--- Excerpt to read Enclosed Below ---
The latest Snowden leak reveals a list of bizarre targets for NSA/GCHQ surveillance, including the World Health Organization, Unicef and Medecins Sans Frontiers; the VP of the European Commission (whose file included EU competition policy); the UN's special representative to Darfur; German diplomatic networks; and other diplomatic targets. The program was run through GCHQ's Bude listening station in Cornwall, which receives large amounts of funding from the NSA. There's no colourable claim that this surveillance had anything to do with preventing terrorism or enhancing national security. It's an incoherent mishmash of out-and-out industrial espionage, institutional mistrust of humanitarian relief agencies, and a reflexive need to spy. And it's going to piss a lot of people off.
The papers show GCHQ, in collaboration with America's National Security Agency (NSA), was targeting organisations such as the United Nations development programme, the UN's children's charity Unicef and Médecins du Monde, a French organisation that provides doctors and medical volunteers to conflict zones. The head of the Economic Community of West African States (Ecowas) also appears in the documents, along with text messages he sent to colleagues.
--- End of Enclosed Excerpt to read ---
▶ **Task instructions**
In the passage on the Snowden leak, which GCHQ listening station ran the surveillance program? You won't need the entries for any of this.
--- Data shown Enclosed Below ---
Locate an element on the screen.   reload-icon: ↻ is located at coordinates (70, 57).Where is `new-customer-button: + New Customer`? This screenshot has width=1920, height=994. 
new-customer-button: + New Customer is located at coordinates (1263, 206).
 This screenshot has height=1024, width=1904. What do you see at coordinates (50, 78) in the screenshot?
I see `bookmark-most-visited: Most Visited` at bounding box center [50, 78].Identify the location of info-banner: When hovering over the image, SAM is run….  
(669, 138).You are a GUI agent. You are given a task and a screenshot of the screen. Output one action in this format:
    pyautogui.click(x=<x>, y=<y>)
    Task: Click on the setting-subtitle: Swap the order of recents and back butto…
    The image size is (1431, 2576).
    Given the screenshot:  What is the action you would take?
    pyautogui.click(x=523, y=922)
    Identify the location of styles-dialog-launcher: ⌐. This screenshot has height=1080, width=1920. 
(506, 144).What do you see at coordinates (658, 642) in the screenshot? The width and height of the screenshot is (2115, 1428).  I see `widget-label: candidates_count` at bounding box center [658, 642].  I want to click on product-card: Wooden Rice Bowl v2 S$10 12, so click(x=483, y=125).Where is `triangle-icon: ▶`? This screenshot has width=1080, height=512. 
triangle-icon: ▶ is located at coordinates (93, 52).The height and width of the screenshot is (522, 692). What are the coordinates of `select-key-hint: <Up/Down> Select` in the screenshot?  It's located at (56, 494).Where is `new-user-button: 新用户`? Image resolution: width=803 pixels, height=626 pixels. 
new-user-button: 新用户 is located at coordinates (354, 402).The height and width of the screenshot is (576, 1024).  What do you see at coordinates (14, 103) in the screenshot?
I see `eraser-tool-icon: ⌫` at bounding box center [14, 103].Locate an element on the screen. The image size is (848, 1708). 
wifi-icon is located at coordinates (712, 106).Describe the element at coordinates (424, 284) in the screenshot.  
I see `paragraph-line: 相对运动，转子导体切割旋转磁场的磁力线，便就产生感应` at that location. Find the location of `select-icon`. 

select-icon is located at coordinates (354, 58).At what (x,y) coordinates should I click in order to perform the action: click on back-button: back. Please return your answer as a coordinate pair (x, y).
--- End of Enclosed Data shown ---
▶ **Written response**
GCHQ's Bude listening station in Cornwall.